Notes for the Lifebox, the Seashell, and the Soul - Rudy Rucker

Notes for The Lifebox, the Seashell, and the Soul, by Rudy Rucker
In the case where a general recursive function does happen to return an output for
each input, we call it a total recursive function. When I say a computation is recursive in the
sense of having a solvable halting problem, we really mean that it resembles a total recursive
function ⎯ in the sense that, by combining P and its halt detector HP, we can create a
computation P* which halts with an output for every input. P* acts the same as P on P’s
halting inputs, and it returns False for P’s non-halting inputs. P* uses HP to decide which
case to follow.
The Unsolvable Production Problem
Suppose I have a computation P and I’d like to find a way, given an In and an Out, to
find out if P(In) ever produces Out. As with the halting question, we can’t distinguish the
two possibilities simply by running P(In) and waiting for Out to appear.

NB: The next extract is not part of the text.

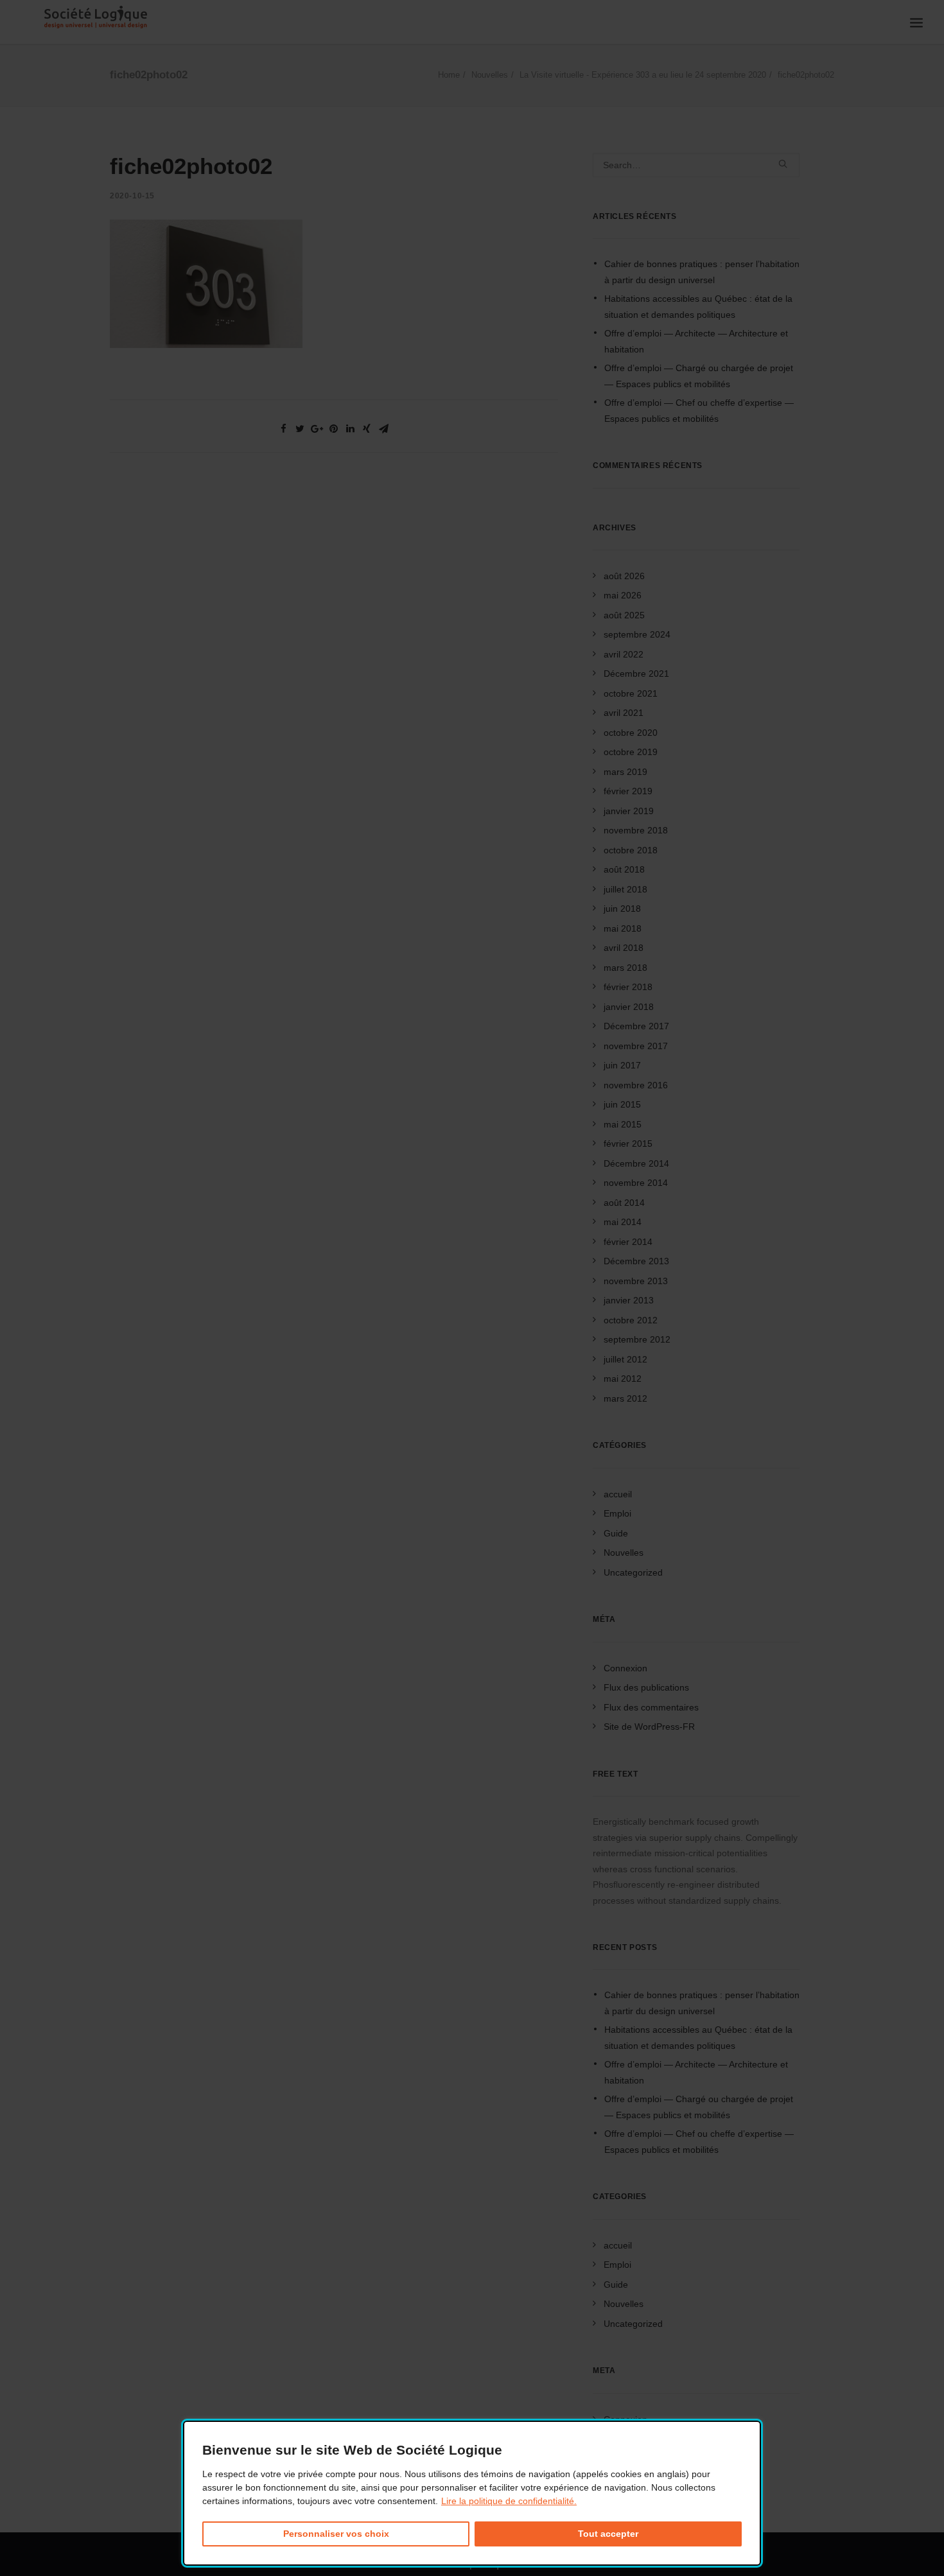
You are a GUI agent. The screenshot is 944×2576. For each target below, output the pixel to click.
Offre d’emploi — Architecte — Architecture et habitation (696, 341)
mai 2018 (623, 928)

P(In) produces Out. In this case, we’ll be successful, and we know after a finite time
that, yes, Out appears among the states produced by P(In).
P(In) doesn’t produce Out. In this case, running P(In) never leads to an answer,
because we’ll never be sure if we’ve waited long enough for Out to appear.
The cases where P(In) doesn’t produce Out lead to an unsuccessful search. We’d like
to find a way to short circuit the endless wait for Out to turn up among the states produced by
P(In). That is, we’d like to have an non-production detector computation PFailsToProduce.
Definition. Given a computation P, we say the computation PFailsToProduce is a
non-production detector if PFailsToProduce has a special state True, and the following two
conditions are equivalent
PFailsToProduce (In, Out) produces True
P(In) doesn’t produce Out.
Definition. A computation P has a solvable production problem iff it has a nonproduction
detector. Otherwise we say P has an unsolvable production problem.
Turing’s Theorem (Variation 2). If U is a universal computation, then U has an
unsolvable production problem.
Degrees of Unsolvability
It’s convenient to use the notion of emulation to compare the power of computations.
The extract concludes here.